Create and Merge Pandas Dataframes in loop - pandas
I need to read in bunch of i/p dataframes based on some conditions and then merge them and finally create dataframes as 'merge_m0', 'merge_m1', 'merge_m2' and so on.
In the actual code, I need to read about 20 dataframes. But, for simplicity and ease of understanding, I'm creating 3 dataframes and using a for loop to read them and merge.
#INPUT: Sample input dataframes df0, df1 &df2
df0=pd.DataFrame({'id':[100,101,102,103],'m0_val_mthd':[1,8,25,41],'name':['AAA','BBB','CCC','DDD'],'m0_orig_val_mthd':[2,3,4,5]})
df1=pd.DataFrame({'id':[100,104,102,103],'m1_val_mthd':[1,8,10,25],'name':['EEE','FFF','GGG','HHH'],'m1_orig_val_mthd':[2,3,4,5]})
df2=pd.DataFrame({'id':[100,104,102,103],'m2_val_mthd':[1,8,10,25],'name':['III','JJJ','KKK','LLL'],'m2_orig_val_mthd':[2,3,4,5]})

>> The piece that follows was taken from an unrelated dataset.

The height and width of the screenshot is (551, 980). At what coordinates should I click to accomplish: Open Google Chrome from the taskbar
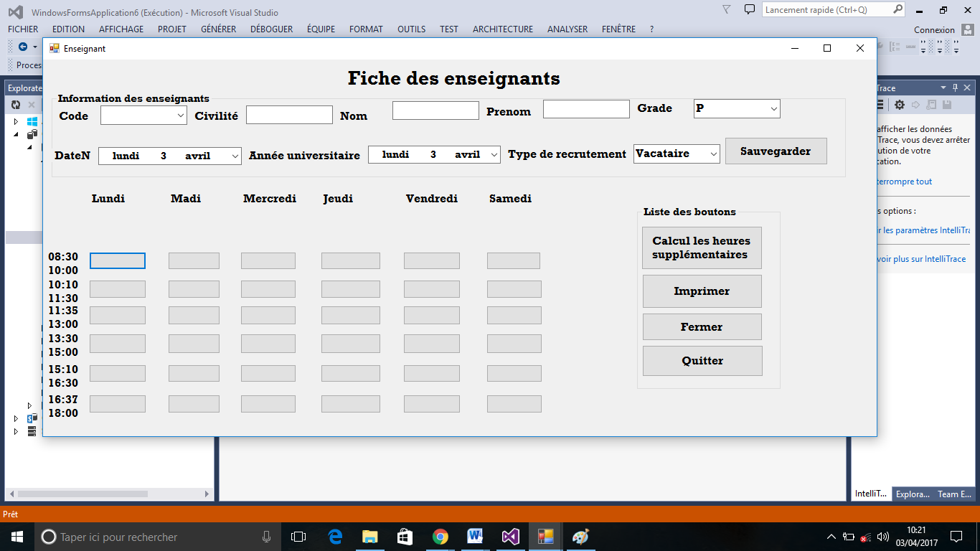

To do this, I'm using globals() to create dataframes in loop and to merge them but it's not working and throwing " 'DataFrame' object has no attribute 'globals'" error.
#Code:
def comb_mths(x,y):
globals()[f"m{x}"] = globals()[f'df{x}'][globals()[f'df{x}'].globals()[f'm{x}_val_mthd'].isin([1,25])]
globals()[f"m{y}"] = globals()[f'df{y}'][(globals()[f'df{y}'].globals()[f'm{y}_val_mthd'].isin([8,10,11,12])) & (globals()[f'df{y}'].globals()[f'm{y}_orig_val_mthd'].isin([2,3,4,5]))]
globals()[f"merge_m{x}"]=pd.merge(globals()[f"m{x}"],globals()[f"m{y}"], how='inner',on=['id'])
for i in range(0,3):
comb_mths(i, i+1)
I've tried as below as well in place of the 1st line in the above function
#globals()[f"m{x}"] = globals()[f'df{x}'][globals()[f'df{x}'].m{x}_val_mthd.isin([1,25])]
#globals()[f"m{x}"] = globals()[f'df{x}']["[f'm{x}_val_mthd']"].isin([1,25])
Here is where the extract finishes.